Asentir o desestabilizar, Rafael Chirbes, p. 268
El cotilleo -el contar- ha sido
tradicionalmente atribuido al mundo femenino, mientras que al hombre se le
atribuye (también por la tradición) el ser de pocas e inamovibles palabras («un
hombre de palabra», se dice). La mujer -seguimos con el tópico- se enreda en el
hilo del verbo y la vida, pregunta, critica, se interesa por cuanto pasa bajo techos que no son el
suyo, y busca un saber menudo e improductivo que el varón desdeña. La
narración, pues, por ser cotilleo -aunque, eso sí, sacralizado--, arraiga en el
apartado femenino del alma: no deja de ser chisme, invención, mentira que
encubre una verdad difusa, como la del arna de casa ante el puesto del
carnicero.
Sin embargo, es el macho quien ha
secuestrado esa voz y, con frecuencia, la mujer ha debido ocultarse, para
contar, detrás de una firma de hombre. Pocas narradoras, pocas mujeres sujeto
en el quehacer literario y, por el contrario, muchas protagonistas de la ficción
de los hombres: muchas mujeres objeto de literatura.
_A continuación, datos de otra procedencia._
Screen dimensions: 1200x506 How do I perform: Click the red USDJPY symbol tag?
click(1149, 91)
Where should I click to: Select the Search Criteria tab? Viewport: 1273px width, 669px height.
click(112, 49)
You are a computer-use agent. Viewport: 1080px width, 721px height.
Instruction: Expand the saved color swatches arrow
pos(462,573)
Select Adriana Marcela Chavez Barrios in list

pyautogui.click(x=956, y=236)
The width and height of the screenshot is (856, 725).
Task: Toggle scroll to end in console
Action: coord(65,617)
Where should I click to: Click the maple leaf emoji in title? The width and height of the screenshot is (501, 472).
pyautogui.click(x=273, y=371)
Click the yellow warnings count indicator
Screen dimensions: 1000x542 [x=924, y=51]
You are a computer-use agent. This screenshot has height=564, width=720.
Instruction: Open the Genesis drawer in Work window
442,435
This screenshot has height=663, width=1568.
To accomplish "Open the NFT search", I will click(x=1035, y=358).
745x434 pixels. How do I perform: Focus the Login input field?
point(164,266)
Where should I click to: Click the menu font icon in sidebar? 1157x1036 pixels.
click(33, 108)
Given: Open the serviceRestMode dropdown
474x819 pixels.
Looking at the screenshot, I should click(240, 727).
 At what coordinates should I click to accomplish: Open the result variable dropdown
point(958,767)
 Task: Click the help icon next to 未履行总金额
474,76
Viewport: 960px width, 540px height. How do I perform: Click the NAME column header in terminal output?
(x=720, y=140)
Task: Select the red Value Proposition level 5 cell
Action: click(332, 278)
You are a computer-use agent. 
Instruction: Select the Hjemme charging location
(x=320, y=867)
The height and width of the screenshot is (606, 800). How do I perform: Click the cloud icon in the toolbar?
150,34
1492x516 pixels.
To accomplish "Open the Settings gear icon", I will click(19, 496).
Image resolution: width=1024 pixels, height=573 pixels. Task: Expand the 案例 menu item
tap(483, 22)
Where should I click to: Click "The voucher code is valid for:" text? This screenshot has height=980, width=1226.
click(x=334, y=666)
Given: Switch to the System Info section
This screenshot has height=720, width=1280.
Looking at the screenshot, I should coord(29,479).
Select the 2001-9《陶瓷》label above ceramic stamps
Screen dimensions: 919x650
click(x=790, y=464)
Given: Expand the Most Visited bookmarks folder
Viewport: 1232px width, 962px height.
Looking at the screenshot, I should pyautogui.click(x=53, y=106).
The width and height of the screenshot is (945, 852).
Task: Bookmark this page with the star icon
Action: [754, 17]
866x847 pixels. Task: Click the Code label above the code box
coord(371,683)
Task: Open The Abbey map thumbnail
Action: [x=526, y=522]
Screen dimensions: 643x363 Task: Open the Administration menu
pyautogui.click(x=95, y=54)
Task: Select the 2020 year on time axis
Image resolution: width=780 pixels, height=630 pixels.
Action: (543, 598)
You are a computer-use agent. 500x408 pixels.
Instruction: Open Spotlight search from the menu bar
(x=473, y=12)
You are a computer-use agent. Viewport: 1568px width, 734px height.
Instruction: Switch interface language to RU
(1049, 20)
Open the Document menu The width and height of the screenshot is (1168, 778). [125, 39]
Con el desarrollo parece
llegada la hora de la transición, en la que el macho-salomé entregaría en
bandeja de plata -bien que a regañadientes- la cabeza del cuento, buscando esa
voz (la que ya se escuchaba en la primera obra de Azancot:"' voz de mujer
saliendo de un cuerpo de hombre) que, siendo femenina, está en él sumergida.